# TO DO
Summarize the page excerpt about geologist Eric Roberts and the Rising Star cave system in two sentences.

# PAGE EXCERPT
--------
Few could carve out a dream vocation that involves digging for dinosaurs across the world and uncovering African hominid fossils of staggering significance, but geologist Dr Eric Roberts hasn’t had just any old career.
Getting into South Africa’s Rising Star cave system – the site of the most exciting hominid discovery of recent decades – is no simple task.
Head of Geoscience at James Cook University (JCU), Associate Professor Eric Roberts first experienced this in 2013 when, after a challenging climb through a series of caverns, he lowered himself down a narrow 12-metre chute into the fossil-bearing Dinaledi Chamber.
“The fracture pinches to about 18 cm, which is pretty much my limit,” the geologist admits.
“During my first trip into the Dinaledi Chamber, I was so full of nervous excitement, I tried to go down too fast, and got really stuck in a diagonal squeeze. When I tried to pull myself back up, my pants got caught, and I ended up ripping the back pockets off.”
Despite the claustrophobia and bruising, the effort was well worth it, says Dr Roberts, who is one of very few scientists to have made it down the chute and into the final chamber.
It was here that a new member of the Homo genus was discovered – a species with an unusual mix of modern human and ape-like features, named Homo naledi. Few important new hominid fossils had come from South Africa in the previous 60 years, so the find, reported in 2015, rocked the scientific world.
The incredible fossil trove – now up to 2,000 elements from perhaps 18 individuals – has more than doubled South Africa’s entire hominid fossil tally.
--------
# DATA EXTRACTS

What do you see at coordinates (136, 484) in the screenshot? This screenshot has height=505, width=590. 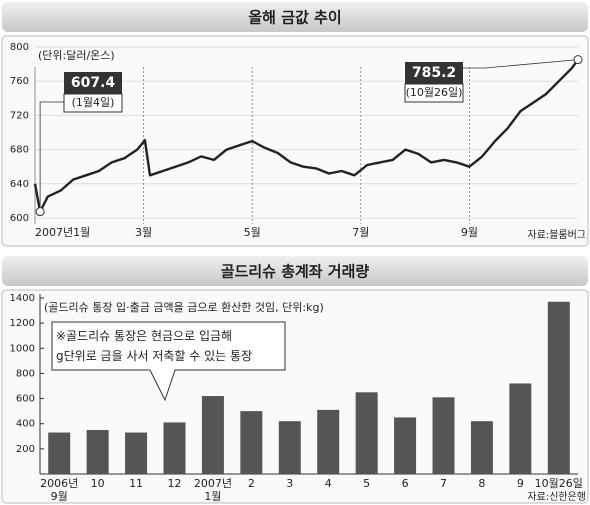 I see `x-tick-label: 11` at bounding box center [136, 484].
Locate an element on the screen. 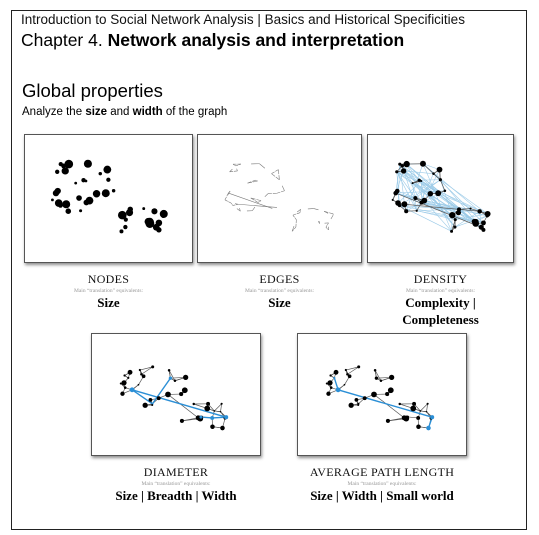  density-note: Main “translation” equivalents: is located at coordinates (440, 291).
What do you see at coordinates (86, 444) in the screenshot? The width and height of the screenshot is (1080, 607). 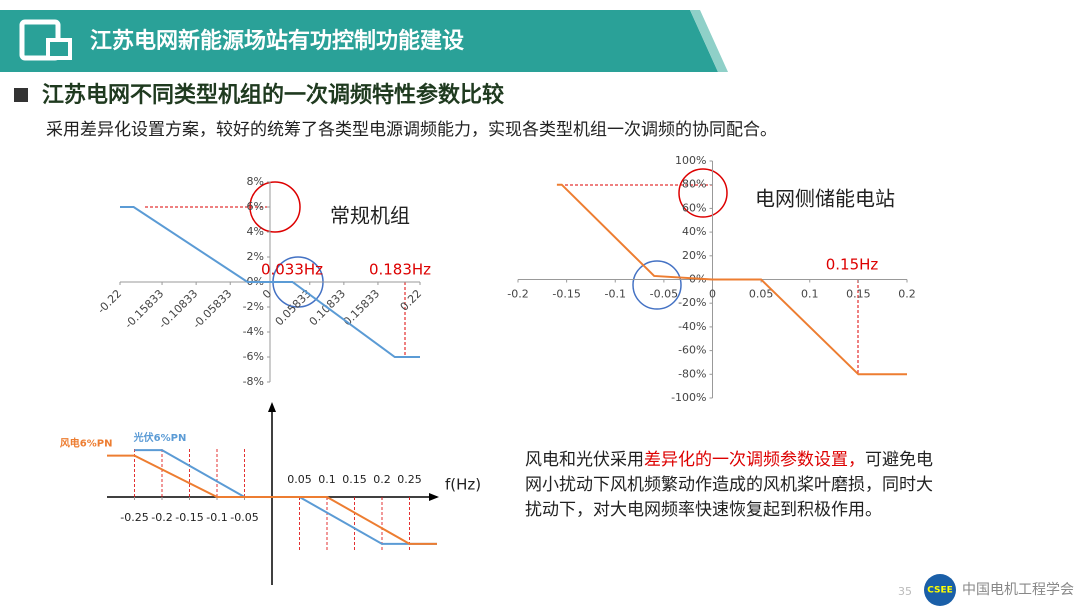 I see `legend-label: 风电6%PN` at bounding box center [86, 444].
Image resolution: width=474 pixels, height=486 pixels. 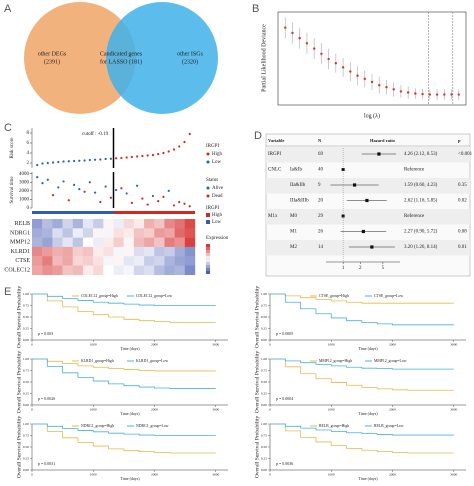 I want to click on venn-label: other ISGs, so click(x=190, y=54).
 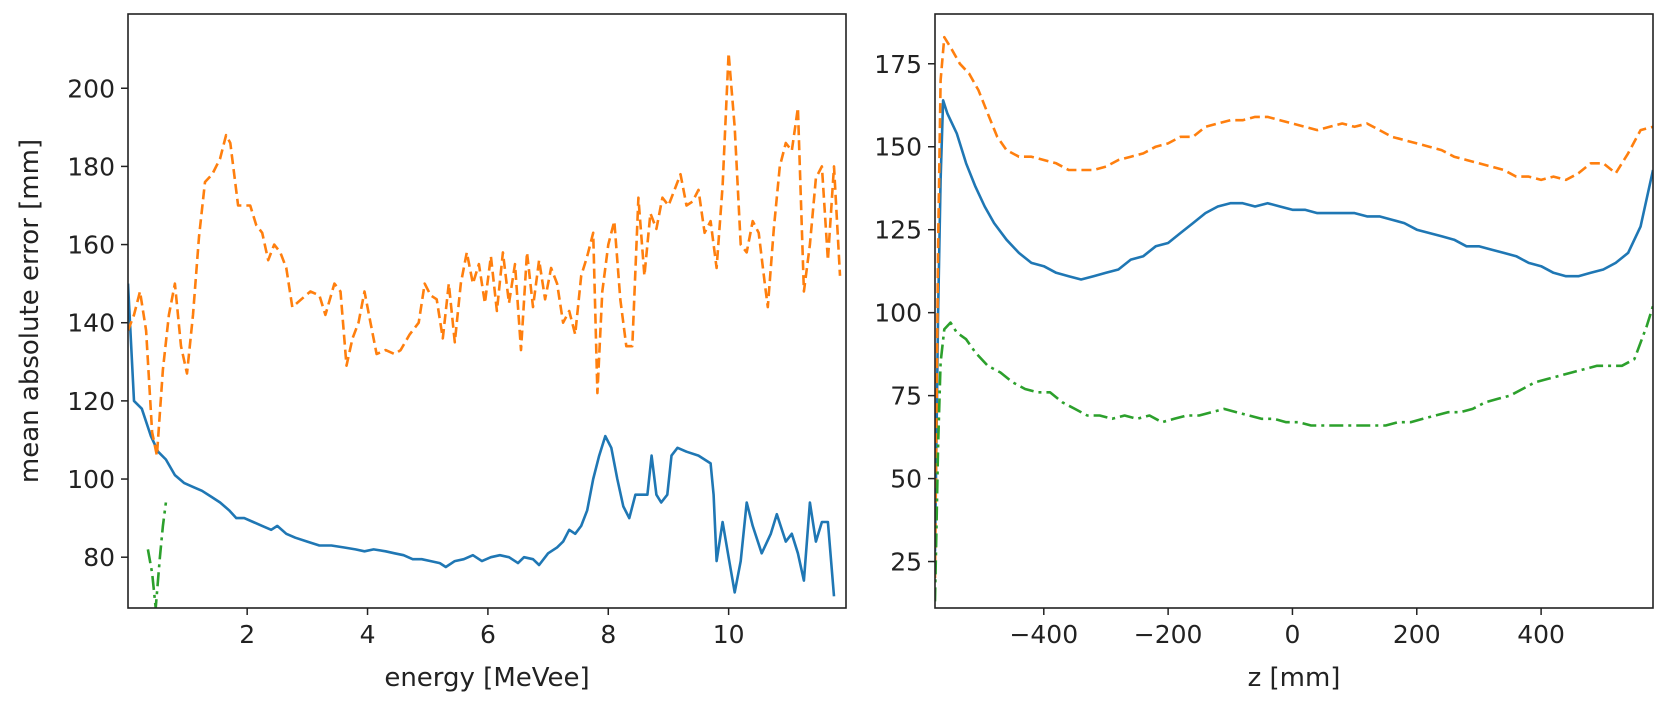 What do you see at coordinates (488, 634) in the screenshot?
I see `x-tick-label-energy: 6` at bounding box center [488, 634].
--------
# RESPONSE TO THE EXERCISE
Eric Roberts, Head of Geoscience at James Cook University, first lowered himself down a narrow chute into the Dinaledi Chamber of South Africa's Rising Star cave system in 2013, getting stuck and ripping off his back pockets on the way. The chamber is where Homo naledi was discovered, a new member of the Homo genus with a mix of modern human and ape-like features, and its fossil trove, reported in 2015, has more than doubled South Africa's entire hominid fossil tally.